Soweit so gut von offizieller deutscher Seite. Eine Meldung am Rande: Vizekanzler Sigmar Gabriel sagte seine Teilnahme kurzfristig wegen Krankheit ab. Böse Zungen behaupteten, auf diese Weise hätte er elegant vermieden, seinen israelischen Amtskollegen Naftali Bennett von der nationalreligiösen Partei „Jüdisches Haus“ zu treffen, der sich nur wenige Wochen zuvor über die Rede des Europaabgeordneten Martin Schulz vor der Knesset am 12.2.2014 (vollständig dokumentiert in der FAZ http://www.faz.net/aktuell/politik/israel-schulz-knesset-rede-im-volltext-12798970.html ) so erbost hatte, das er mit seiner Fraktion das Parlament verließ. Schulz hatte in seiner Rede statt sich an Fakten zu halten erklärt, eine der Fragen, die ihn nach seinem Besuch in Ramallah am meisten bewegt habe sei „Wie kann es sein, dass Israelis 70 Liter Wasser am Tag benutzen dürfen und Palästinenser nur 17?“ – ein nicht auf Fakten beruhender Vergleich sondern palästinensische Propaganda unreflektiert als Tatsache präsentiert. Gabriel selbst hat Erfahrungen mit entsprechenden Fettnäpfchen – am 14. März 2012 um 15:31 schrieb er auf seiner Facebookseite: „Ich war gerade in Hebron. Das ist für Palästinenser ein rechtsfreier Raum. Das ist ein Apartheid-Regime, für das es keinerlei Rechtfertigung gibt.“ Immerhin – 987 mal gefällt mir (Stand 27.02.2014 21:38). Der Protest folgte seinerzeit umgehend, CDU-Generalsekretär Hermann Gröhe forderte eine Entschuldigung (Welt 15.3.2012 http://www.welt.de/politik/deutschland/article13923353/Gabriel-nennt-Israel-Apartheid-Regime.html ). Beruhigend, dass Gabriel diesmal über seinen Pressesprecher ausrichten ließ, die Erkrankung sei nicht ernst. Kommt wohl darauf an, wie man es sieht. Wenn deutsche Politiker ihre Politik an zielgerichteten Propagandalügen ausrichten ist das zumindest ein ernstzunehmendes Problem.

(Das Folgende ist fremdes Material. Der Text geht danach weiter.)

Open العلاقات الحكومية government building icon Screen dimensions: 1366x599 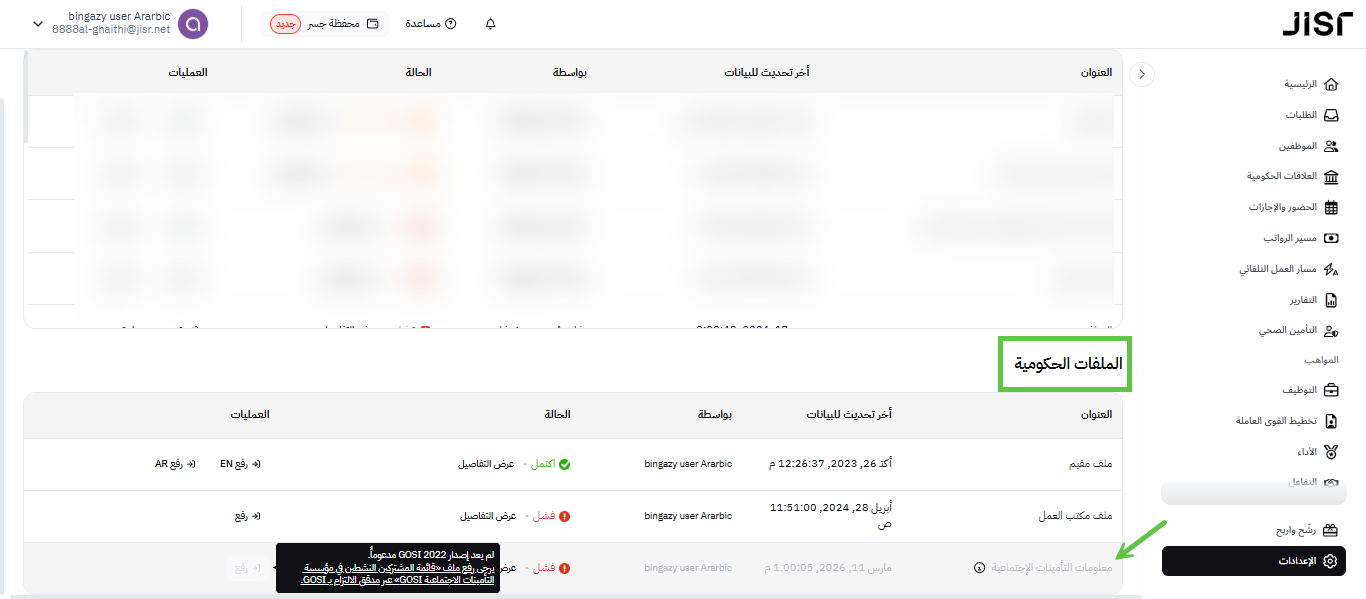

Indes allerdings zeigt sich, dass nicht nur Schulz und Gabriel ein Problem mit der israelischen Politik haben. Vorurteile sind langlebig. Und manche althergebrachten Ängste werden wohl niemals aussterben. Derzeit ist die deutsche Medienlandschafte jedenfalls wieder voll davon. Nach der Debatte um das Grasgedicht und die antisemitischen Karikaturen, die die Süddeutsche regelmäßig publiziert – jüngstes Beispiel Facebook als Krake vom 21. Februar 2014 -  haben wir nun also eine weitere Karikatur, die durch den deutschen Blätterwald, der in ungebrochener Kontinuität Bilder antisemitischer Stereotype produziert, geistert.

Das Bild zeigt einen zufriedenen Peres, der eine Akte mit der Aufschrift „Deutsch-Israelische Beziehung“ unter den Arm geklemmt haltend nach links aus dem Bild läuft und dahinter eine gelähmte Angela Merkel, Entsetzen im Blick, einen Orden um den Hals, dessen Band ihr den Mund zubindet. Das Bild kann auf der Internetseite des Künstlers angesehen werden. Es erschien in der Saarbrücker Zeitung sowie der Ärztezeitung vom 26.2.2014 – hier ohne jeden weiteren inhaltlichen Bezug.

Was sagt uns das? Angela Merkel ist nicht die einzige Person, die diesen Orden erhielt. Auch Barack Obama hat ihn erhalten – dass er deshalb vor Kritik an Israel zurückschreckt kann wohl niemand behaupten. Genauso wenig wie Angela Merkel. Angela Merkel mundtot durch einen Orden – offenbar eine Schreckensvision eines ansonsten durchaus einfallsreichen Karikaturisten. Hier allerdings hat der gesunde Menschenverstand versagt und es wird auf allen Klaviaturen antisemitischer Stereotype gepielt. Stürmerreife Leistung anno 2014.